ACTIVITY -
Down to the last line, print the data that follows exactly, without its pictures.

RECORDS -
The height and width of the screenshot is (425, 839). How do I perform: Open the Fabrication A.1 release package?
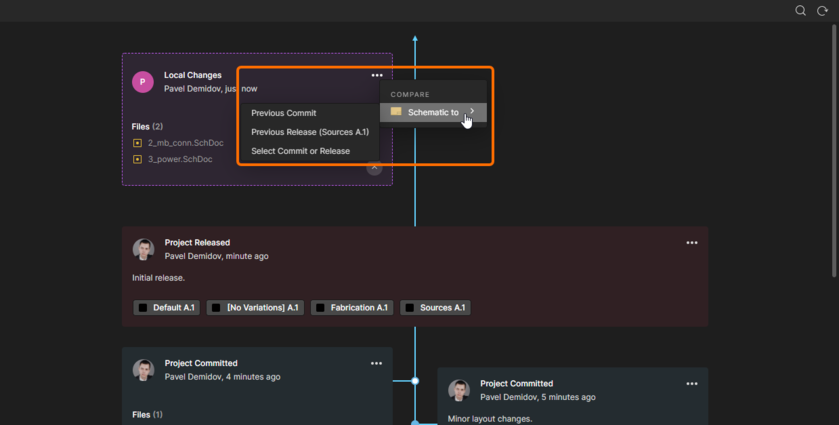pyautogui.click(x=351, y=308)
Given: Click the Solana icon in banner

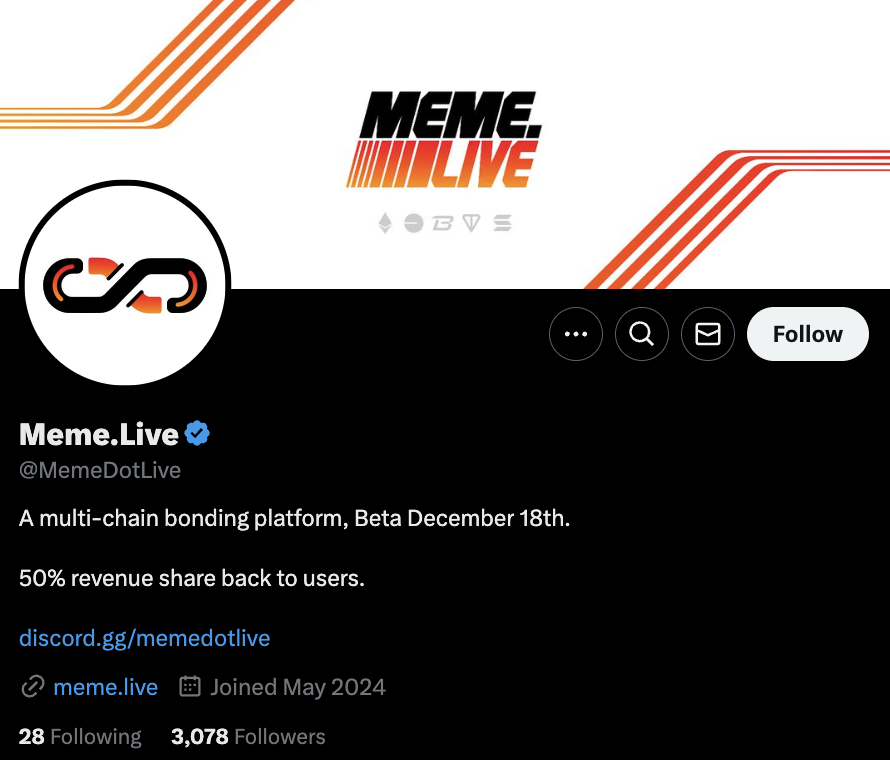Looking at the screenshot, I should (502, 223).
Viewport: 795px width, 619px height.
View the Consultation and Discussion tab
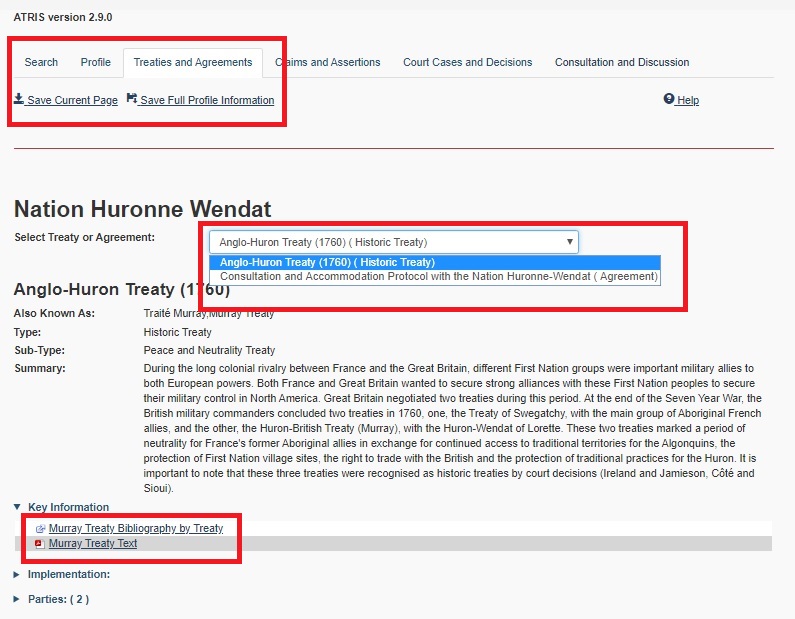622,62
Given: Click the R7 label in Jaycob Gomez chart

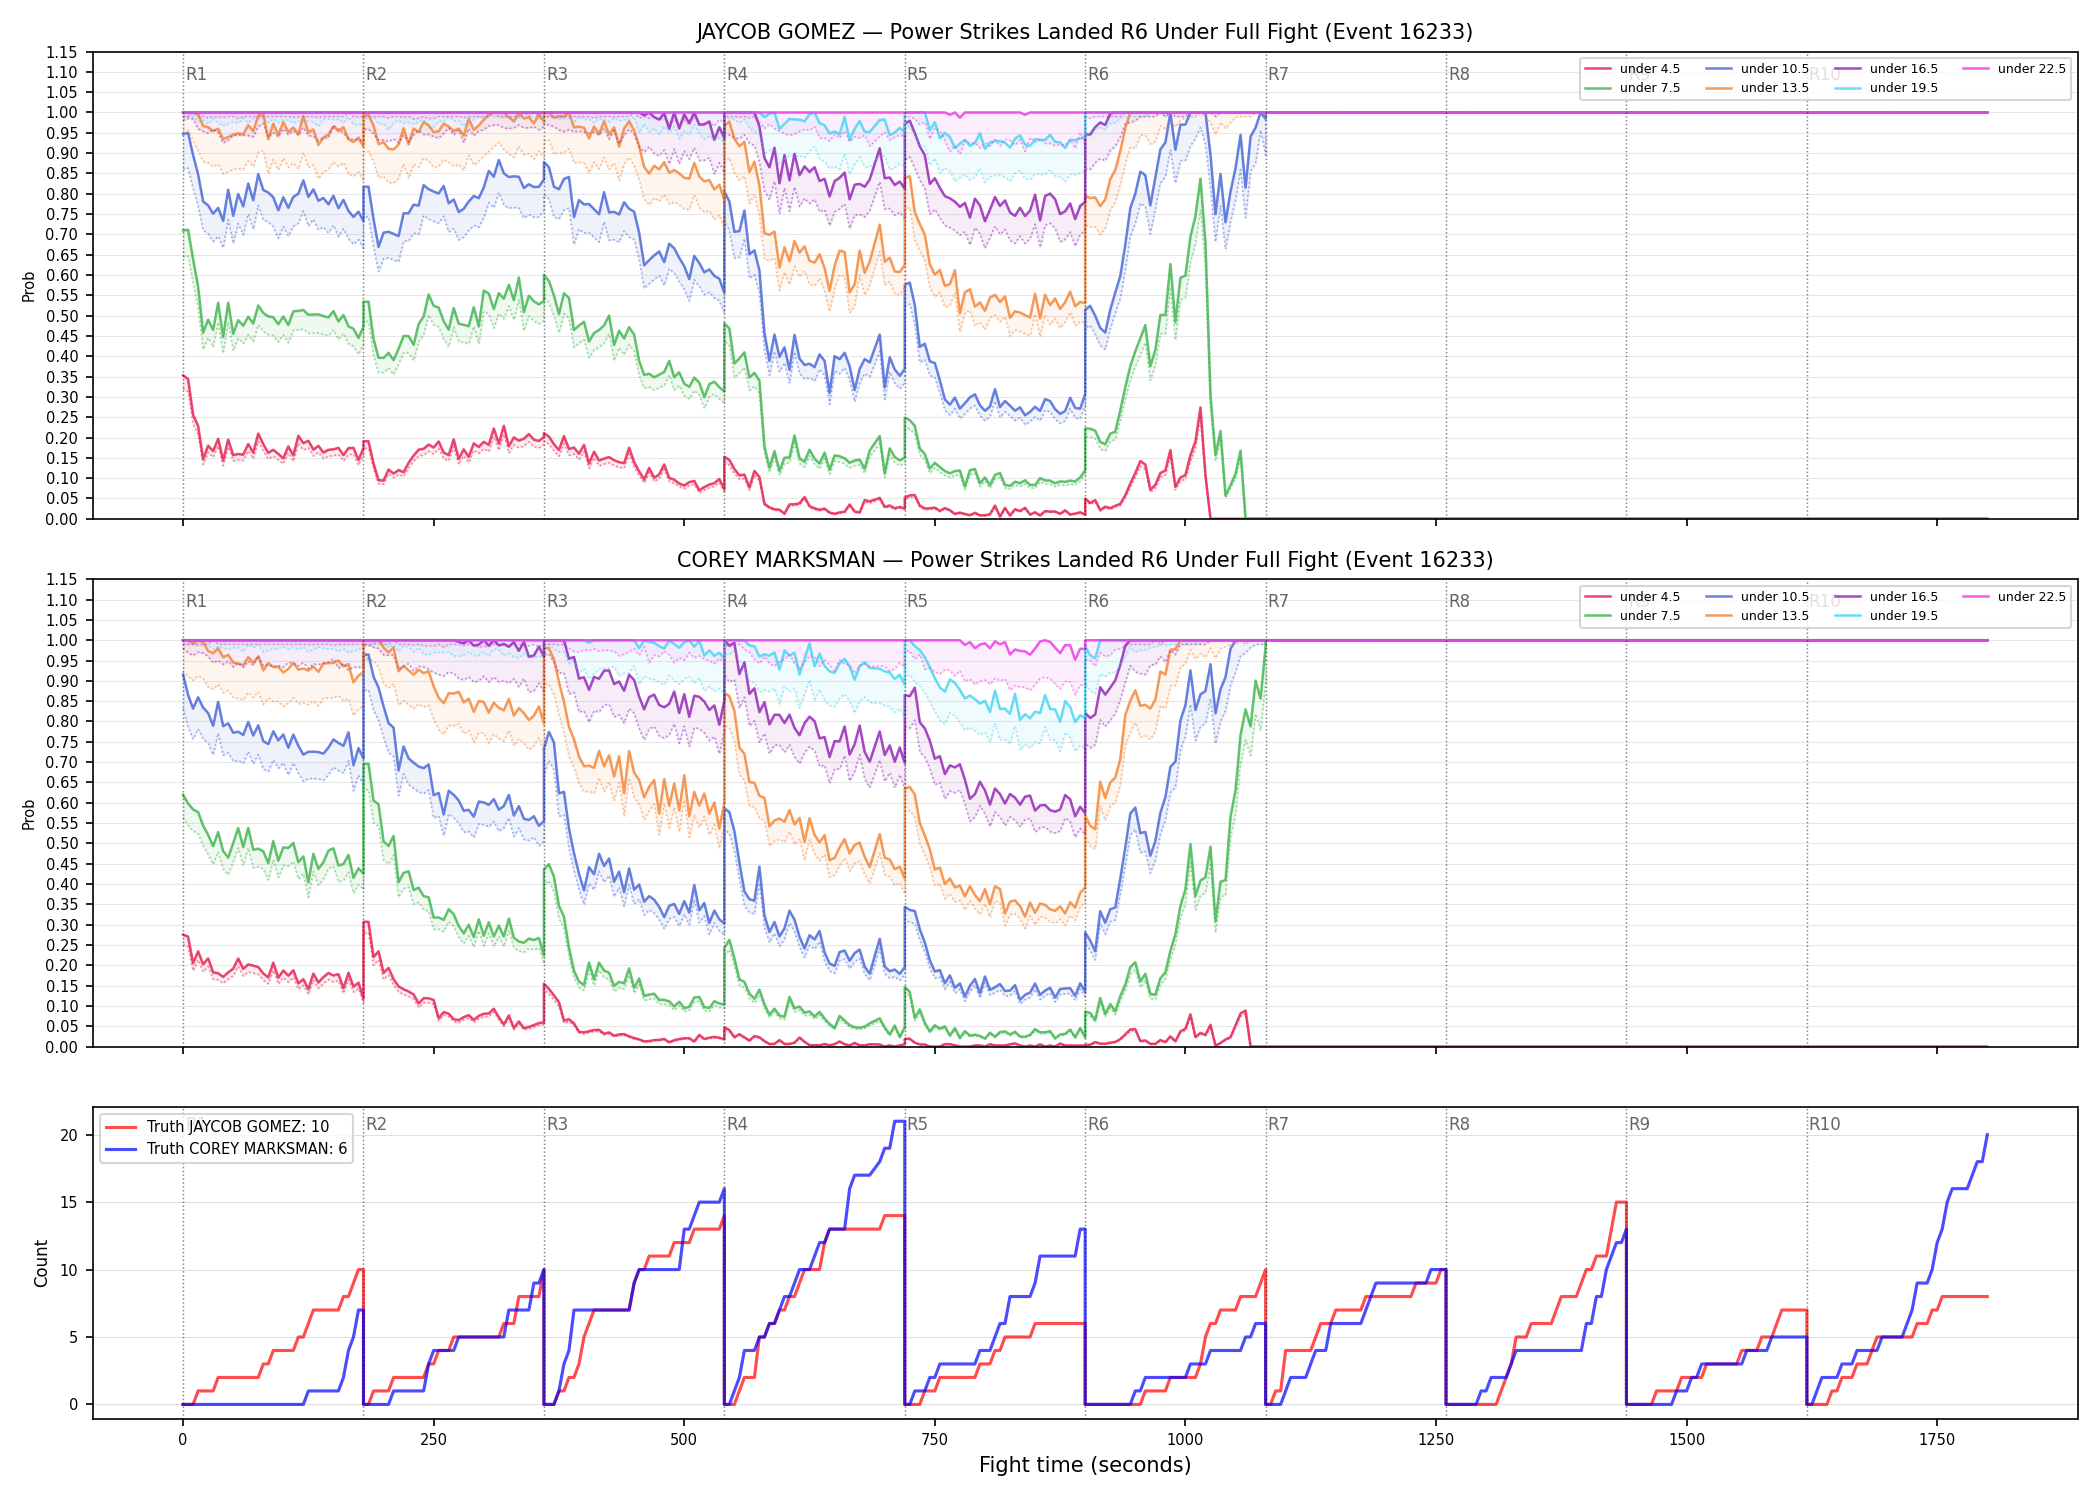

EXERCISE RESPONSE -
The height and width of the screenshot is (425, 839). How do I perform: Open the Fabrication A.1 release package?
pyautogui.click(x=351, y=308)
Given: Click the Solana icon in banner

Looking at the screenshot, I should (502, 223).
Viewport: 795px width, 619px height.
View the Consultation and Discussion tab
622,62
Given: Click the R7 label in Jaycob Gomez chart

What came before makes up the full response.